Decidido, portanto, mas não resolvido, pois o crescimento econômico ao redor de 2,5% ao ano, pelo menos, é condição necessária para o regime fiscal zerar até 2025 o déficit primário do orçamento (que não inclui os juros da dívida pública) sem depender de maior aumento da arrecadação tributária, além de economia aquecida ser parte do ritual de acasalamento entre Congresso e governo. Economia sem calor costuma arruinar os projetos eleitorais dos políticos.
Espécie de “pró-mercado”, o regime fiscal que substitui o destelhado teto de gasto criado em 2016 visa tirar a pecha espalhada por traders do papéis, nicho bolsonarista fantasiado de liberal, de que governos socialdemocratas, como de Lula, são perdulários incorrigíveis.
É o carro chefe dos argumentos do Banco Central de Roberto Campos Neto para manter a taxa de juro Selic, segundo o presidente da Fiesp, Josué Gomes da Silva, em níveis “pornográficos” – ou “excrescência”, como disse o presidente Lula no Dia da Indústria, comemorado quinta-feira na mesma entidade. O que é exagerado: tais termos ou os juros?
A Selic está fixada pelo BC em 13,75% ao ano e, a se fiar no que diz Campos Neto, não desinflaria este ano. O IPCA-15 em 12 meses até maio variou 4,07%, noutro mês em baixa. Isso significa taxa real de 9,3%, um desbunde mundial, ou 8,6%, sem a inflação projetada para 12 meses no último boletim Focus, do BC. Deixo a conclusão para você.
A hora e a vez do crédito
Ao fim de seu quinto mês, o governo Lula-3 fez muito na área social, na normalização das relações externas, na desmilitarização dos ramos civis da administração federal, mas andou de lado na economia.
Parte se deve aos ministros escolhidos e a duas decisões sutis: não levar ao Palácio do Planalto ao menos um ministro com trânsito junto à base centrista majoritária no Congresso e ao não compensar a anemia parlamentar com empresários, conforme a expectativa antes da posse.

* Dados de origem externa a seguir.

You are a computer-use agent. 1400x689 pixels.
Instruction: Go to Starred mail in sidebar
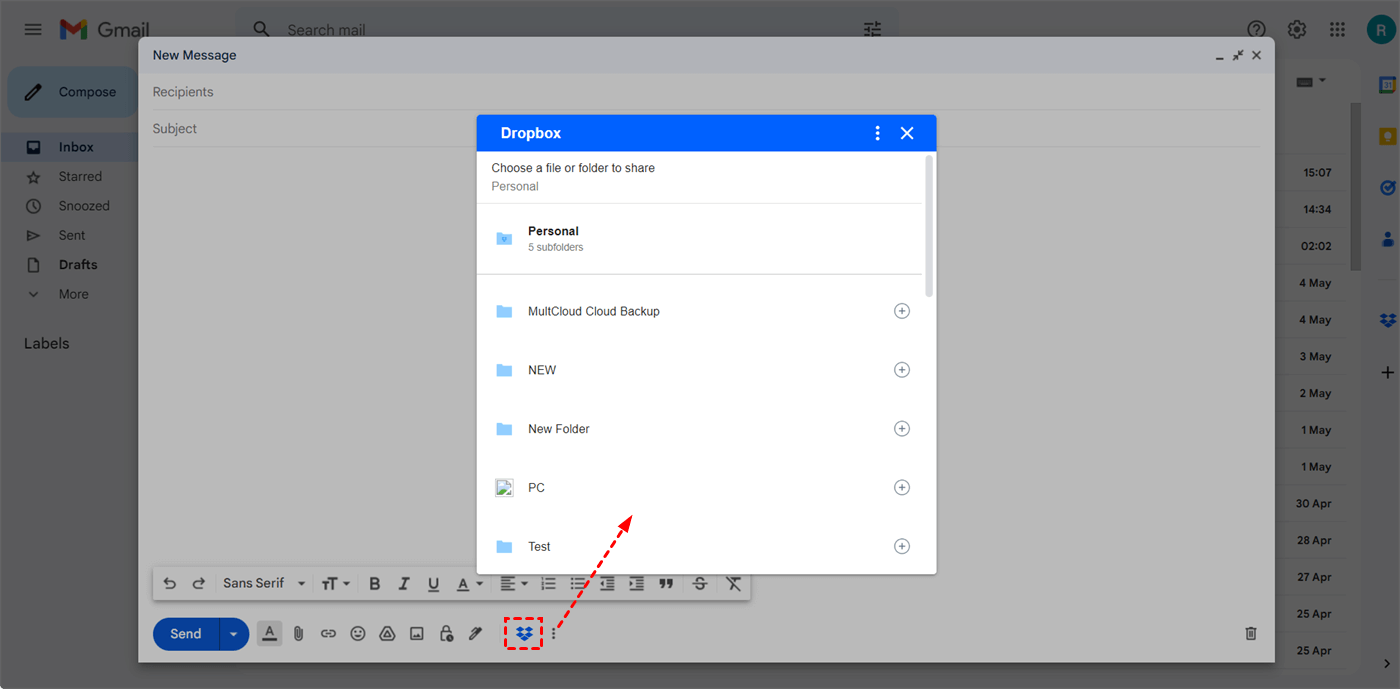80,177
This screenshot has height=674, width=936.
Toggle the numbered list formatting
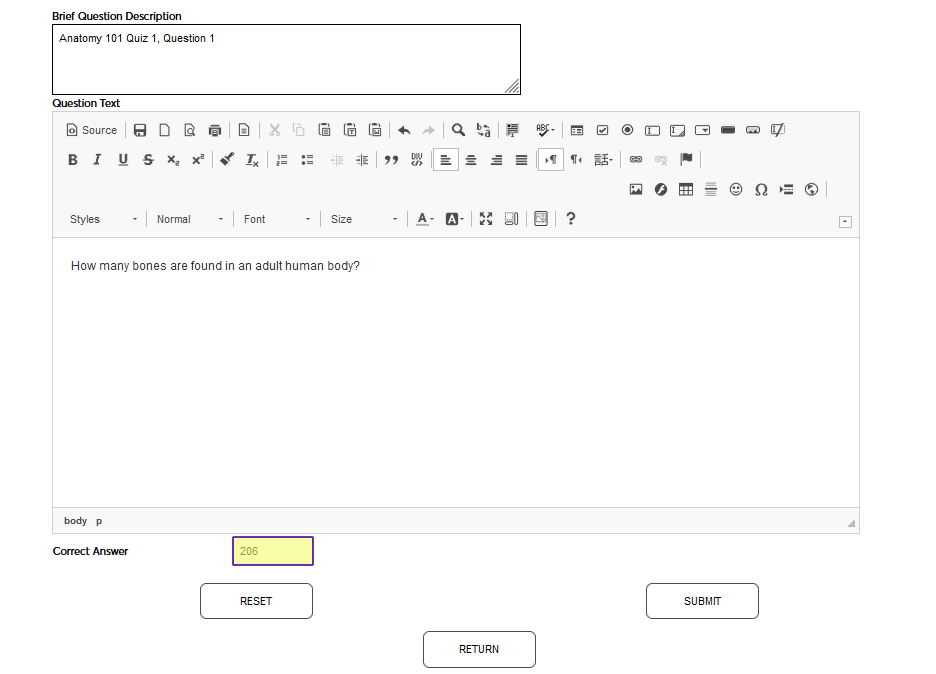tap(282, 159)

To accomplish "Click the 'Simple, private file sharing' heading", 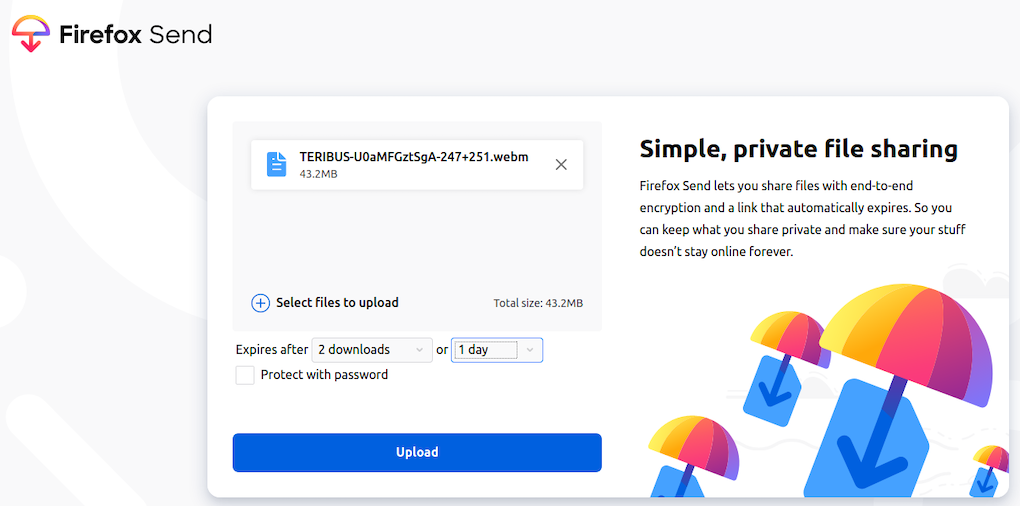I will pyautogui.click(x=798, y=149).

Em termos práticos, pouco se falou até agora de mapa do caminho para reverter a decadência da manufatura, que é há mais de três décadas a causa da atrofia de nosso produto em relação à aceleração produtiva do mundo emergente em ritmo de Fórmula 1, enquanto vamos de carroça.

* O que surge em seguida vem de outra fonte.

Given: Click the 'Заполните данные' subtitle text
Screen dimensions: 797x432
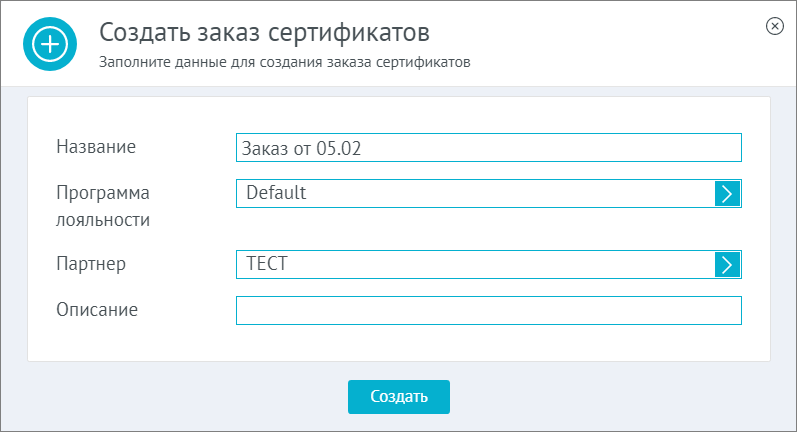Looking at the screenshot, I should point(285,62).
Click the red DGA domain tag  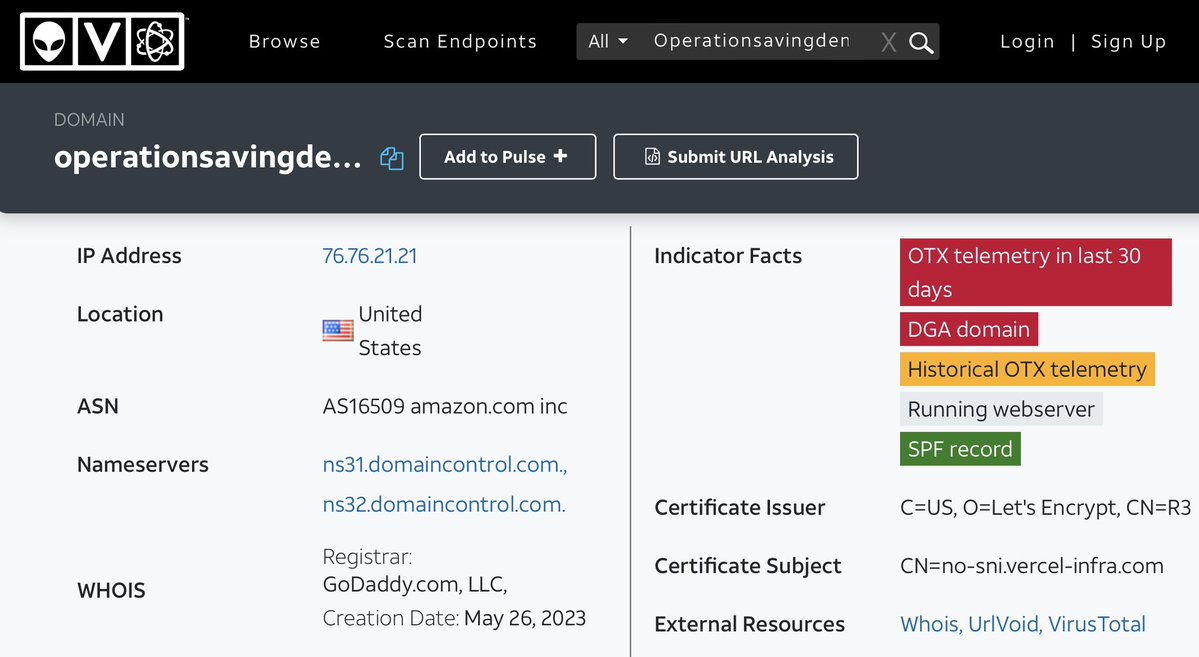pos(968,329)
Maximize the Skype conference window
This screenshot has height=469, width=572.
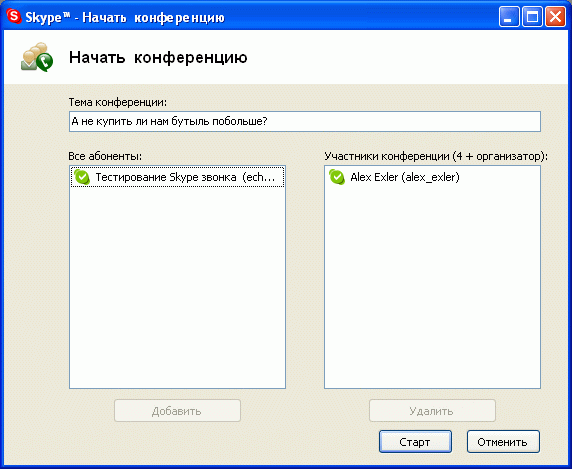click(532, 17)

Faltam ações concretas pela inovação tecnológica, para digitalização total da gestão do Estado, para a identidade biométrica universal – premissa da revolução digital que tornou a Índia uma potência global, apesar de ainda abrigar dezenas de milhões de miseráveis, e abriu as portas para o acesso ao crédito farto e barato até a morador de rua.

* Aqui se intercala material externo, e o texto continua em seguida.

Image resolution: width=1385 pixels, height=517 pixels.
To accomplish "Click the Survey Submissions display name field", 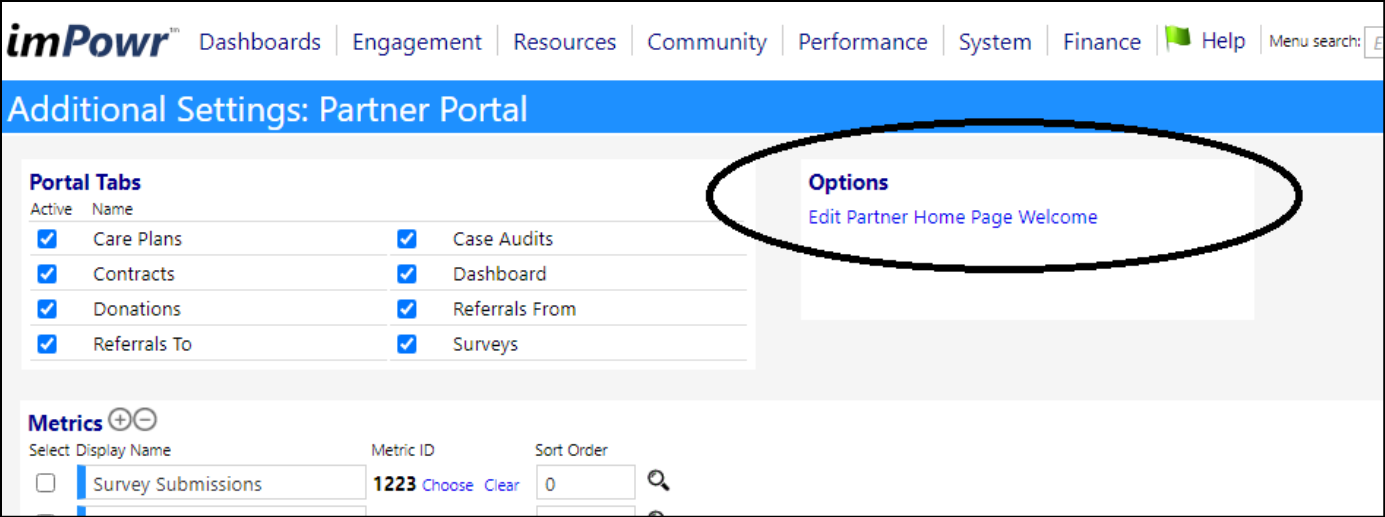I will (222, 483).
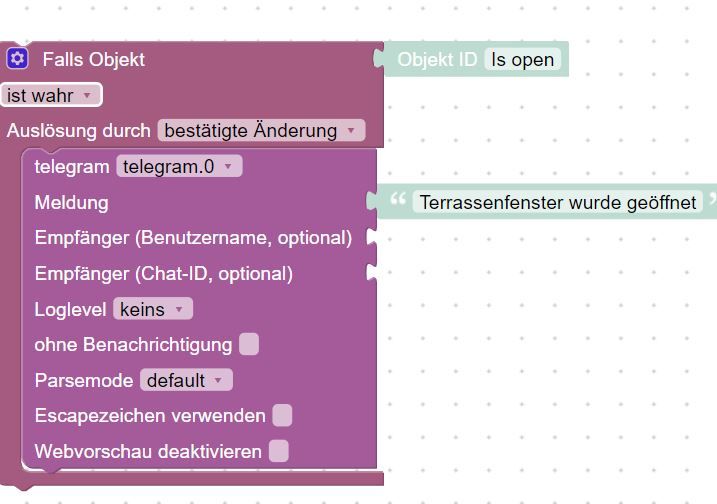The width and height of the screenshot is (717, 504).
Task: Check the 'Webvorschau deaktivieren' box
Action: [x=278, y=451]
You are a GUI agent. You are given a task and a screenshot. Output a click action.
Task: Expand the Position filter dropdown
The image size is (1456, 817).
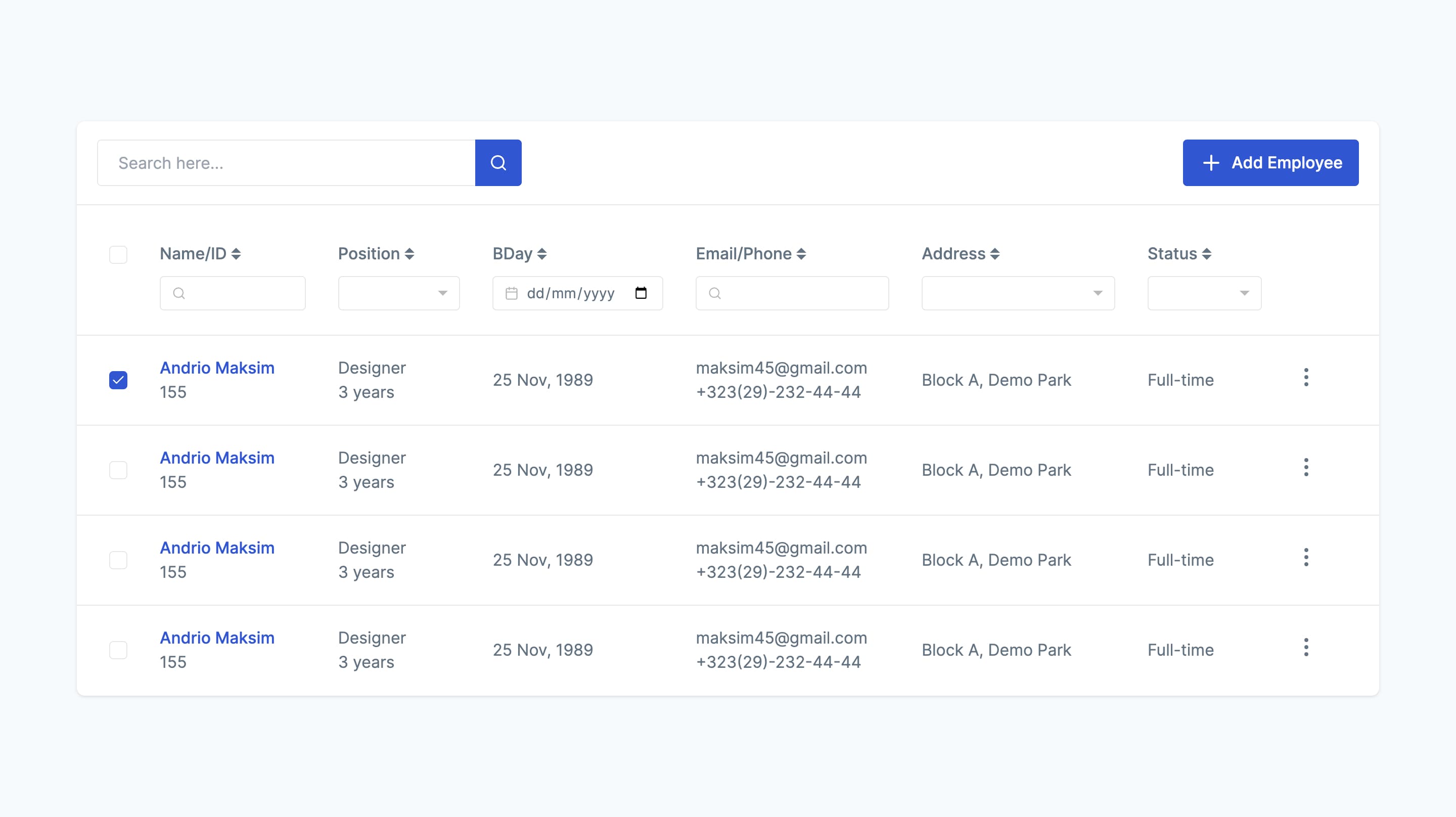point(396,293)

Crédito, conforme o grande economista Joseph Schumpeter, é mais relevante para a expansão da riqueza nacional que o dinheiro público aplicado na mais bem desenhada política social. Para isso, não bastam Selic decente, política fiscal sem a fissura dos fiscalistas. Precisa de educação financeira da sociedade mais frágil, de marco regulatório de garantias, de concorrência, de facilitação ao empreendedor etc.
Progresso não vem de magia
O Congresso despertou. A lei de garantias votada na Câmara e parada no Senado pelo lobby de cartórios deve andar, com relator já nomeado. Há maior interesse pela discussão de grandes temas. O presidente Lula tem pedido novas ideias. O caso da Índia está em seu radar, e mostrou interesse ao ouvir sobre a criação de fintechs em pequenas cidades.
“Agora começou o jogo”, disse ele no Dia da Indústria na Fiesp. Como dublê de vice-presidente e ministro da Indústria e Comércio, Geraldo Alckmin se preparou para fazer anúncios de medidas para revitalizar a atividade industrial, mas foi obstado pelo trade-off autoinfligido do incentivo não compensado pelo novo regime fiscal. Não se abateu e ele segue aplicado em buscar soluções ao impasse. Elas existem.
Temos de ter crescimento, que não virá de magia, de “lição de casa”, de finanças públicas bem-comportadas e regulamentação privada frouxa conforme o ideário neoliberal. Ele virá dos ganhos de produtividade, que permitem expandir a massa de lucros e de salários e o emprego.
Isso, na economia de hoje, exige investir em tecnologias de produção e de gestão, sobretudo no setor público, que está bastante defasado. É disso que trata uma reforma administrativa moderna, que nos termos arcaicos da gestão passada se limitava a cortar ordenado de bagrinho.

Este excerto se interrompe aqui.